[START OF DATA]

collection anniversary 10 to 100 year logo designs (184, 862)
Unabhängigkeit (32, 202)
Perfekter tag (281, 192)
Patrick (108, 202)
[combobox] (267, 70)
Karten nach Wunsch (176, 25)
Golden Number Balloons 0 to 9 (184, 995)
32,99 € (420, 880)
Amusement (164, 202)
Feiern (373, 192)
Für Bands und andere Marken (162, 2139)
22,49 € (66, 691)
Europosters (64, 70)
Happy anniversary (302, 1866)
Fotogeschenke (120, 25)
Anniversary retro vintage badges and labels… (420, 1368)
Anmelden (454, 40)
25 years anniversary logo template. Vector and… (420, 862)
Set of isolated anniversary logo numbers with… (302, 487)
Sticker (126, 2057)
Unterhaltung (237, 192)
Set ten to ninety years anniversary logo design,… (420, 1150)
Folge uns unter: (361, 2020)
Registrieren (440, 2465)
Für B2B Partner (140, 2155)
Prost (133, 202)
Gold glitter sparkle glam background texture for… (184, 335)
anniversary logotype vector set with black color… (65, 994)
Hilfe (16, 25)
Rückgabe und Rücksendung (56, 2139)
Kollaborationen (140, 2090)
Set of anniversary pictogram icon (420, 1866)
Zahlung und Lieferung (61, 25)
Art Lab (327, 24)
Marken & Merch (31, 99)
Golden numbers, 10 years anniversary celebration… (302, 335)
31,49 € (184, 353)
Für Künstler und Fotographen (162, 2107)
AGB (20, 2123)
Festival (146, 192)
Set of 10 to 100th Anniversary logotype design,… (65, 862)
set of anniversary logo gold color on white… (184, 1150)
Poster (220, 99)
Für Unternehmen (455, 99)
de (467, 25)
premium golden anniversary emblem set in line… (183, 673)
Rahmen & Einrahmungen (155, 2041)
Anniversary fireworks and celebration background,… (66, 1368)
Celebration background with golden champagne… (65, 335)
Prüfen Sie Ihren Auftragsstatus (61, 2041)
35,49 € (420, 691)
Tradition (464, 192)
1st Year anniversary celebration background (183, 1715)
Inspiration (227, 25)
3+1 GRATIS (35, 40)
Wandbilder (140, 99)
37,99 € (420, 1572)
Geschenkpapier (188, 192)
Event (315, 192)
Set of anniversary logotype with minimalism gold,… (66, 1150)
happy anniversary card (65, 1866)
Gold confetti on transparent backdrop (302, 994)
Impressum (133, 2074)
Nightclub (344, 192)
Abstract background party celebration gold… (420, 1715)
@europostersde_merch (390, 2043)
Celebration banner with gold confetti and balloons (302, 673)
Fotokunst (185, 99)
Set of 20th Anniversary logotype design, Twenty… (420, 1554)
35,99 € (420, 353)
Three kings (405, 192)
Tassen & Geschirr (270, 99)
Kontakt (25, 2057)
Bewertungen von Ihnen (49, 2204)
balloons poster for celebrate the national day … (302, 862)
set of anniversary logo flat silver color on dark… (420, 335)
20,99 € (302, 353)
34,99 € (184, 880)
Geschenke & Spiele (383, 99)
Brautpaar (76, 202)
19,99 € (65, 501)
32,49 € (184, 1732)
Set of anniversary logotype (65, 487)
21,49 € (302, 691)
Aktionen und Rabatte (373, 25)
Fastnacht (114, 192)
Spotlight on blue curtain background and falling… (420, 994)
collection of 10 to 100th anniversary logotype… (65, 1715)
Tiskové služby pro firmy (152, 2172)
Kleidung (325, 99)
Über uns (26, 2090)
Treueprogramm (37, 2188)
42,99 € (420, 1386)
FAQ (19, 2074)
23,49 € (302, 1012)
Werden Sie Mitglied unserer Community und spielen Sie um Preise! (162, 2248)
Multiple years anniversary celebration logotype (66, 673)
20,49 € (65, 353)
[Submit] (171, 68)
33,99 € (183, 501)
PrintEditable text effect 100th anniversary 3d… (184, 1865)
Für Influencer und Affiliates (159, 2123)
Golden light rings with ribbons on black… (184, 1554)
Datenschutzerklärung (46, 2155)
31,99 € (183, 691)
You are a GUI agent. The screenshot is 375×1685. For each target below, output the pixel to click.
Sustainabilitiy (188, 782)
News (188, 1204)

[END OF DATA]

» GIVEN REQUEST
Pull out every row above that contains the word "background", and copy each one in full.

» RESPONSE TO THIS EXERCISE
Gold glitter sparkle glam background texture for… (184, 335)
Anniversary fireworks and celebration background,… (66, 1368)
Celebration background with golden champagne… (65, 335)
1st Year anniversary celebration background (183, 1715)
Abstract background party celebration gold… (420, 1715)
Spotlight on blue curtain background and falling… (420, 994)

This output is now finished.